Start of Extracted records
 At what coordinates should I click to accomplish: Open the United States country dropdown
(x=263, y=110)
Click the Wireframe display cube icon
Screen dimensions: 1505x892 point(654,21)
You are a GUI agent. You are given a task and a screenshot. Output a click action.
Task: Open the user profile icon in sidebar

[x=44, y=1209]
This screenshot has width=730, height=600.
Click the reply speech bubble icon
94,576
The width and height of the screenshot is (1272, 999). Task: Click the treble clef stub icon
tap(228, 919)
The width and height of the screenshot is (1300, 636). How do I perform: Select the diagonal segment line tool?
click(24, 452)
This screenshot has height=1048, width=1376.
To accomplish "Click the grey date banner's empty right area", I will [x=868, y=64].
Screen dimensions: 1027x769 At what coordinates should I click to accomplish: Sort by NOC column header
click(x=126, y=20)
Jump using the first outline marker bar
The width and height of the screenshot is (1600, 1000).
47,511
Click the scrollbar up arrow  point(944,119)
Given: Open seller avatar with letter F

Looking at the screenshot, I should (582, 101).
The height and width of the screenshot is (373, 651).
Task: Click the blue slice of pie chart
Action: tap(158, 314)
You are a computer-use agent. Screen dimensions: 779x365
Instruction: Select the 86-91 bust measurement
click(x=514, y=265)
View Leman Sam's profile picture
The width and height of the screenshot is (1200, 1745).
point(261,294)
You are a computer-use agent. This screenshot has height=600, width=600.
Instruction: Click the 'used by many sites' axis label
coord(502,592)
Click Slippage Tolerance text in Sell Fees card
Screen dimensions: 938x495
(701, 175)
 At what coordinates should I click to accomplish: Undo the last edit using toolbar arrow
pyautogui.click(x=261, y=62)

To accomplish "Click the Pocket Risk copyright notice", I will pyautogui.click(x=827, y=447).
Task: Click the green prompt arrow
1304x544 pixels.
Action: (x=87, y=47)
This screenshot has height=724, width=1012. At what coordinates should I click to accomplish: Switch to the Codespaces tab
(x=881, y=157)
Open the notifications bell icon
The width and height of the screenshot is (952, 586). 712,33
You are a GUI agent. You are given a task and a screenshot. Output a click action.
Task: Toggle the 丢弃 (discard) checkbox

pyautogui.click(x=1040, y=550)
End of Extracted records
■ Problem description: Reproduce the preceding records exactly and completely.

■ Output:
 At what coordinates should I click to accomplish: Open the United States country dropdown
(x=263, y=110)
Click the Wireframe display cube icon
Screen dimensions: 1505x892 point(654,21)
You are a GUI agent. You are given a task and a screenshot. Output a click action.
Task: Open the user profile icon in sidebar

[x=44, y=1209]
This screenshot has width=730, height=600.
Click the reply speech bubble icon
94,576
The width and height of the screenshot is (1272, 999). Task: Click the treble clef stub icon
tap(228, 919)
The width and height of the screenshot is (1300, 636). How do I perform: Select the diagonal segment line tool?
click(24, 452)
This screenshot has height=1048, width=1376.
To accomplish "Click the grey date banner's empty right area", I will [x=868, y=64].
Screen dimensions: 1027x769 At what coordinates should I click to accomplish: Sort by NOC column header
click(x=126, y=20)
Jump using the first outline marker bar
The width and height of the screenshot is (1600, 1000).
47,511
Click the scrollbar up arrow  point(944,119)
Given: Open seller avatar with letter F

Looking at the screenshot, I should (582, 101).
The height and width of the screenshot is (373, 651).
Task: Click the blue slice of pie chart
Action: tap(158, 314)
You are a computer-use agent. Screen dimensions: 779x365
Instruction: Select the 86-91 bust measurement
click(x=514, y=265)
View Leman Sam's profile picture
The width and height of the screenshot is (1200, 1745).
point(261,294)
You are a computer-use agent. This screenshot has height=600, width=600.
Instruction: Click the 'used by many sites' axis label
coord(502,592)
Click Slippage Tolerance text in Sell Fees card
Screen dimensions: 938x495
(701, 175)
 At what coordinates should I click to accomplish: Undo the last edit using toolbar arrow
pyautogui.click(x=261, y=62)

To accomplish "Click the Pocket Risk copyright notice", I will pyautogui.click(x=827, y=447).
Task: Click the green prompt arrow
1304x544 pixels.
Action: (x=87, y=47)
This screenshot has height=724, width=1012. At what coordinates should I click to accomplish: Switch to the Codespaces tab
(x=881, y=157)
Open the notifications bell icon
The width and height of the screenshot is (952, 586). 712,33
You are a GUI agent. You are given a task and a screenshot. Output a click action.
Task: Toggle the 丢弃 (discard) checkbox

pyautogui.click(x=1040, y=550)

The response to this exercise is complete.